Enfin, ils se décidèrent à poursuivre. Le sentier qui les avait amenés à la colline réapparaissait du côté nord ; mais ils ne le suivaient pas depuis longtemps lorsqu’ils se rendirent compte que celui-ci obliquait sans cesse vers la droite. Il ne tarda pas à descendre rapidement, et les hobbits comprirent qu’il devait conduire à la vallée de l’Oserondule : à l’opposé de la direction qu’ils souhaitaient prendre. Après quelque discussion, ils décidèrent de quitter ce sentier qui les fourvoyait et de bifurquer vers le nord ; car bien qu’ils n’aient pu l’apercevoir du haut de la colline, la Route était assurément de ce côté et ne pouvait se trouver à plus de quelques milles. Toujours du côté nord et à gauche du sentier, le terrain semblait aussi plus sec et plus découvert, grimpant vers des côtes où les arbres étaient plus élancés, et où les pins et sapins remplaçaient les chênes, les frênes et autres arbres, étranges et sans nom, de la forêt plus dense.

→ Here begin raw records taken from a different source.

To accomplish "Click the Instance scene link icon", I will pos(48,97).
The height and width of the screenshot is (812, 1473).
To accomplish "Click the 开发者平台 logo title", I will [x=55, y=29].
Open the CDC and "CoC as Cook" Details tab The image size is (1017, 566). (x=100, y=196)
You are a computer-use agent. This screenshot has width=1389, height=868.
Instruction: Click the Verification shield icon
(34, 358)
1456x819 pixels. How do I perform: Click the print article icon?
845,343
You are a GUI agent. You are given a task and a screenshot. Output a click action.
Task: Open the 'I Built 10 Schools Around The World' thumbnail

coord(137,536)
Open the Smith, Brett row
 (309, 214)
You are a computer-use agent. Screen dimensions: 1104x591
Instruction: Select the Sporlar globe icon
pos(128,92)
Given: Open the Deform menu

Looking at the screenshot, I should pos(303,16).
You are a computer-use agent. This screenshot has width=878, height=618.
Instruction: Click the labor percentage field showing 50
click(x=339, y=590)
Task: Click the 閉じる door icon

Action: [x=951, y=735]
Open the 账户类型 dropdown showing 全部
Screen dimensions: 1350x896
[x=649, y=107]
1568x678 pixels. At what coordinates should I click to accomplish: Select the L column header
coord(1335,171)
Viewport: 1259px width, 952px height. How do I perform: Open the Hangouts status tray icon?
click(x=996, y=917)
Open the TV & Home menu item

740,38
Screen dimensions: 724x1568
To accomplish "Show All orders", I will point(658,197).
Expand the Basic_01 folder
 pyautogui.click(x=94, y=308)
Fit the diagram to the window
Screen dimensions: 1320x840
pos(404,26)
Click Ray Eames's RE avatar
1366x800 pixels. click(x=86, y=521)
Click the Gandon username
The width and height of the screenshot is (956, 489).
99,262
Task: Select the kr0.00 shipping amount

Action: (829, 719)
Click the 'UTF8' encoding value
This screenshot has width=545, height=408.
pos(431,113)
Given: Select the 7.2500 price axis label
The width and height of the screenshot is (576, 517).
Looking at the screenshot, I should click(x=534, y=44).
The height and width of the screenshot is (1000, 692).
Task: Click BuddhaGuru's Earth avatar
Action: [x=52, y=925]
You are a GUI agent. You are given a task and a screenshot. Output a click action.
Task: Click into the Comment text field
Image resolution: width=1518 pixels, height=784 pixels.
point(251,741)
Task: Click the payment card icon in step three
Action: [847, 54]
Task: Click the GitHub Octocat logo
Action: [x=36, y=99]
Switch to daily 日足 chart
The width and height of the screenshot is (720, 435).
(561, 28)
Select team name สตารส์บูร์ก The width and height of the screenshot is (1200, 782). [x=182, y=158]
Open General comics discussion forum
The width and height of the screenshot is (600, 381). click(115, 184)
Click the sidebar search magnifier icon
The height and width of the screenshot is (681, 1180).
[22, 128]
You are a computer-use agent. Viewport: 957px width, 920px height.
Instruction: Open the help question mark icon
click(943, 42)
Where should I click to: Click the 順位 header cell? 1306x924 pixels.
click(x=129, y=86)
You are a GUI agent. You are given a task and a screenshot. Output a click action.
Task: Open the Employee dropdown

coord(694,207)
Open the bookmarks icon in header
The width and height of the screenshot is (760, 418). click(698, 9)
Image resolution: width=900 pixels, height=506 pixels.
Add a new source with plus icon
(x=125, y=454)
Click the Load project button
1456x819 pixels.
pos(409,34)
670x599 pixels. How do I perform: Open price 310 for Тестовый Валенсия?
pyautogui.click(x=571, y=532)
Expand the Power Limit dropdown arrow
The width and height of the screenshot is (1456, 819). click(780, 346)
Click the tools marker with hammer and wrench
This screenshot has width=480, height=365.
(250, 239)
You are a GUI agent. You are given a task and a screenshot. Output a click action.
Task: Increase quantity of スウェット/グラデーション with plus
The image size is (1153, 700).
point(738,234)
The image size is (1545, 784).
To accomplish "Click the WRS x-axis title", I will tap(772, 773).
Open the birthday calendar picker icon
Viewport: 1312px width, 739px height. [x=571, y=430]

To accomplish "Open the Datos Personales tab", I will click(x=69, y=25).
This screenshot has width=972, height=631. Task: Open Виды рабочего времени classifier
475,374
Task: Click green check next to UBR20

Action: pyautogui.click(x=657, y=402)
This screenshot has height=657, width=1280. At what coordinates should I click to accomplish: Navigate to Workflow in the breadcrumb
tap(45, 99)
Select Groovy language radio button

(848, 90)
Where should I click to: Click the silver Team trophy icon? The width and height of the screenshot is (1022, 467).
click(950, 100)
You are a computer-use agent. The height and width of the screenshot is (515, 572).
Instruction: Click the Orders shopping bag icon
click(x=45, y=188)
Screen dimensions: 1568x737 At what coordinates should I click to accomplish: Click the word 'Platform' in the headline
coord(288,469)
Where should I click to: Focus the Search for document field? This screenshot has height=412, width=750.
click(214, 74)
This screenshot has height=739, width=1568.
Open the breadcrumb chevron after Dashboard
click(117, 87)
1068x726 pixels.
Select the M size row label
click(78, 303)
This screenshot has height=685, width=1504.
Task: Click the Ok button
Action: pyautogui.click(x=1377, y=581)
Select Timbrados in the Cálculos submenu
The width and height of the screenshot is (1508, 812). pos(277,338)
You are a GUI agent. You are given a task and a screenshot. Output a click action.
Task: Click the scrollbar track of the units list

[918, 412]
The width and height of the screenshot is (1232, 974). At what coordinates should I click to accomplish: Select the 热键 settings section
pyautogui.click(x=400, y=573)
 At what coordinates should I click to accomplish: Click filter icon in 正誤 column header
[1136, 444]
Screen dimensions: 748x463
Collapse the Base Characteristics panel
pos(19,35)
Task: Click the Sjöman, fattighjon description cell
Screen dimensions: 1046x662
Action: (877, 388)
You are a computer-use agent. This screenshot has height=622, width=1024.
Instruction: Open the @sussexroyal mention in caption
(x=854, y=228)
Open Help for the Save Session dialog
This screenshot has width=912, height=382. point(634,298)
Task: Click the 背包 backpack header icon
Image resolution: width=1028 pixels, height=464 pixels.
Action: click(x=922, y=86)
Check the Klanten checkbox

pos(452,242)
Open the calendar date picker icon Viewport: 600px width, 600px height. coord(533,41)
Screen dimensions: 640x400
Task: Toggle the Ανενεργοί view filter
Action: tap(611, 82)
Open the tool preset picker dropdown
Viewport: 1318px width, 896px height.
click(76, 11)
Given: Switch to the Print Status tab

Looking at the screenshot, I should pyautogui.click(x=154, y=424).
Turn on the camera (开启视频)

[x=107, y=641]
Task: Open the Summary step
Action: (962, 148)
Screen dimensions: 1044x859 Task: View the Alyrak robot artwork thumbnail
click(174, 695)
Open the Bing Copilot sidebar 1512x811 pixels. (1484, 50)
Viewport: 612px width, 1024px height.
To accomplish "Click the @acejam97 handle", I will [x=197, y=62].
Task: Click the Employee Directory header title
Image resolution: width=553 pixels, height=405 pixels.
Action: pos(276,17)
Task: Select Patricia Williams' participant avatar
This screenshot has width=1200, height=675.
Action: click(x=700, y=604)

Leur choix parut judicieux, au début. Ils avançaient assez vite ; mais chaque fois qu’ils apercevaient le soleil à travers une trouée, ils semblaient avoir tourné vers l’est de façon inexplicable. Et au bout d’un certain temps, les arbres se resserrèrent une fois de plus, alors que de loin, ils avaient paru plus minces et moins enchevêtrés. Puis, de profonds ravins s’ouvrirent devant eux de façon inopinée, comme de grandes ornières laissées par des roues de géants, ou de larges fossés et routes affaissées, tombés depuis longtemps en désuétude et envahis par les buissons de ronces. La plupart de ces ravins venaient complètement en travers de leur route et ne pouvaient être franchis qu’en descendant au fond pour ensuite en ressortir, ce qui, avec leurs poneys, était tout aussi pénible que compliqué. Chaque fois qu’ils arrivaient en bas, ils faisaient face à d’épais buissons et à un enchevêtrement de broussailles qui, pour une quelconque raison, ne pouvaient être contournés par la gauche, mais cédaient uniquement lorsqu’ils prenaient à droite : ils étaient donc obligés de faire un bout de chemin au fond avant de pouvoir remonter de l’autre côté. Chaque fois qu’ils ressortaient d’un creux, les arbres semblaient plus denses et plus sombres ; et à gauche et vers le haut il semblait toujours aussi difficile de trouver un chemin, si bien qu’ils étaient forcés de prendre à droite et vers le bas.